[mpich-discuss] cryptic (to me) error
SULLIVAN David (AREVA)
David.Sullivan at areva.com
Thu Sep 2 09:32:21 CDT 2010
I saw that there was a newer beta. I was really hoping to find I just
configured something incorrectly. Will this not require me to re-build
mcnp (the only program I run that uses mpi for parallel) if I change the
mpi version? If so, this is a bit of a hardship, requiring codes to be
revalidated. If not- I will try it in a second.
Thanks,
Dave
-----Original Message-----
From: mpich-discuss-bounces at mcs.anl.gov
[mailto:mpich-discuss-bounces at mcs.anl.gov] On Behalf Of Dave Goodell
Sent: Thursday, September 02, 2010 10:27 AM
To: mpich-discuss at mcs.anl.gov
Subject: Re: [mpich-discuss] cryptic (to me) error
Can you try the latest release (1.3b1) to see if that fixes the problems
you are seeing with your application?
http://www.mcs.anl.gov/research/projects/mpich2/downloads/index.php?s=do
wnloads
-Dave
On Sep 2, 2010, at 9:15 AM CDT, SULLIVAN David (AREVA) wrote:
> Another output file, hopefully of use.
>
> Thanks again
>
> Dave
>
> -----Original Message-----
> From: mpich-discuss-bounces at mcs.anl.gov
> [mailto:mpich-discuss-bounces at mcs.anl.gov] On Behalf Of SULLIVAN David
> (AREVA)
> Sent: Thursday, September 02, 2010 8:20 AM
> To: mpich-discuss at mcs.anl.gov
> Subject: Re: [mpich-discuss] cryptic (to me) error
>
> First my apologies for the delay in continuing this thread.
> Unfortunately I have not resolved it so if I can indulge the gurus and
> developers once again...
>
> As suggested by Rajeev I ran the testing suit in the source directory.
> The output of errors, which are similar to what I was seeing when I
> ran
> mcnp5 (v. 1.40 and 1.51), is attached.
>
> Any insights would be greatly appreciated,
>
> Dave
>
> -----Original Message-----
> From: mpich-discuss-bounces at mcs.anl.gov
> [mailto:mpich-discuss-bounces at mcs.anl.gov] On Behalf Of Rajeev Thakur
> Sent: Wednesday, August 04, 2010 3:06 PM
> To: mpich-discuss at mcs.anl.gov
> Subject: Re: [mpich-discuss] cryptic (to me) error
>
> Then one level above that directory (in the main MPICH2 source
> directory), type make testing, which will run through the entire
> MPICH2 test suite.
>
> Rajeev
>
> On Aug 4, 2010, at 2:04 PM, SULLIVAN David (AREVA) wrote:
>
>> Oh.

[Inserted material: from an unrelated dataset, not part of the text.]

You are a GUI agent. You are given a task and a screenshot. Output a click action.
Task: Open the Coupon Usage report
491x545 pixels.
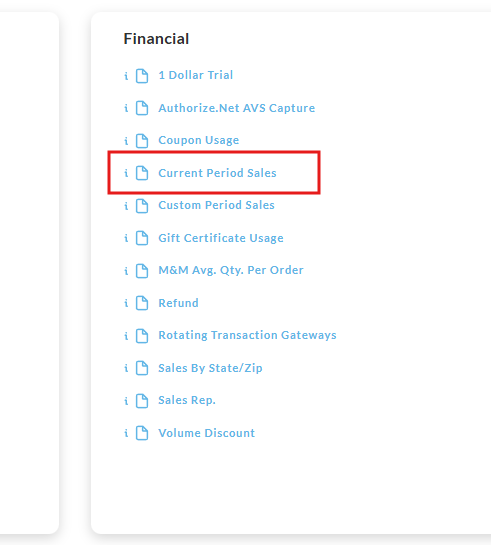tap(199, 140)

That's embarrassing. Yea. I have those examples. It runs with
>> no
>> problems:
>>
>> [dfs at aramis examples]$ mpiexec -host aramis -n 4 ./cpi Process 2 of 4
>> is on aramis Process 3 of 4 is on aramis Process 0 of 4 is on aramis
>> Process 1 of 4 is on aramis pi is approximately 3.1415926544231239,
>> Error is 0.0000000008333307 wall clock time = 0.000652
>>
>>
>> -----Original Message-----
>> From: mpich-discuss-bounces at mcs.anl.gov
>> [mailto:mpich-discuss-bounces at mcs.anl.gov] On Behalf Of Gus Correa
>> Sent: Wednesday, August 04, 2010 1:13 PM
>> To: Mpich Discuss
>> Subject: Re: [mpich-discuss] cryptic (to me) error
>>
>> Hi David
>>
>> I think the "examples" dir is not copied to the installation
> directory.
>> You may find it where you decompressed the MPICH2 tarball, in case
>> you
>
>> installed it from source.
>> At least, this is what I have here.
>>
>> Gus Correa
>>
>>
>> SULLIVAN David (AREVA) wrote:
>>> Yea, that always bothered me. There is no such folder.
>>> There are :
>>> bin
>>> etc
>>> include
>>> lib
>>> sbin
>>> share
>>>
>>> The only examples I found were in the share folder, where there
>> are
>>> examples for collchk, graphics and logging.
>>>
>>> -----Original Message-----
>>> From: mpich-discuss-bounces at mcs.anl.gov
>>> [mailto:mpich-discuss-bounces at mcs.anl.gov] On Behalf Of Rajeev
>>> Thakur
>>> Sent: Wednesday, August 04, 2010 12:45 PM
>>> To: mpich-discuss at mcs.anl.gov
>>> Subject: Re: [mpich-discuss] cryptic (to me) error
>>>
>>> Not cpilog. Can you run just cpi from the mpich2/examples directory.
>>>
>>> Rajeev
>>>
>>>
>>> On Aug 4, 2010, at 11:37 AM, SULLIVAN David (AREVA) wrote:
>>>
>>>> Rajeev, Darius,
>>>>
>>>> Thanks for your response.
>>>> cpi yields the following-
>>>>
>>>> [dfs at aramis examples_logging]$ mpiexec -host aramis -n 12 ./cpilog
>>>> Process 0 running on aramis Process 2 running on aramis Process 3
>>>> running on aramis Process 1 running on aramis Process 6 running on
>>>> aramis Process 7 running on aramis Process 8 running on aramis
>>>> Process
>>>
>>>> 4 running on aramis Process 5 running on aramis Process 9 running
>>>> on
>
>>>> aramis Process 10 running on aramis Process 11 running on aramis pi
>>>> is
>>>
>>>> approximately 3.1415926535898762, Error is 0.0000000000000830 wall
>>>> clock time = 0.058131 Writing logfile....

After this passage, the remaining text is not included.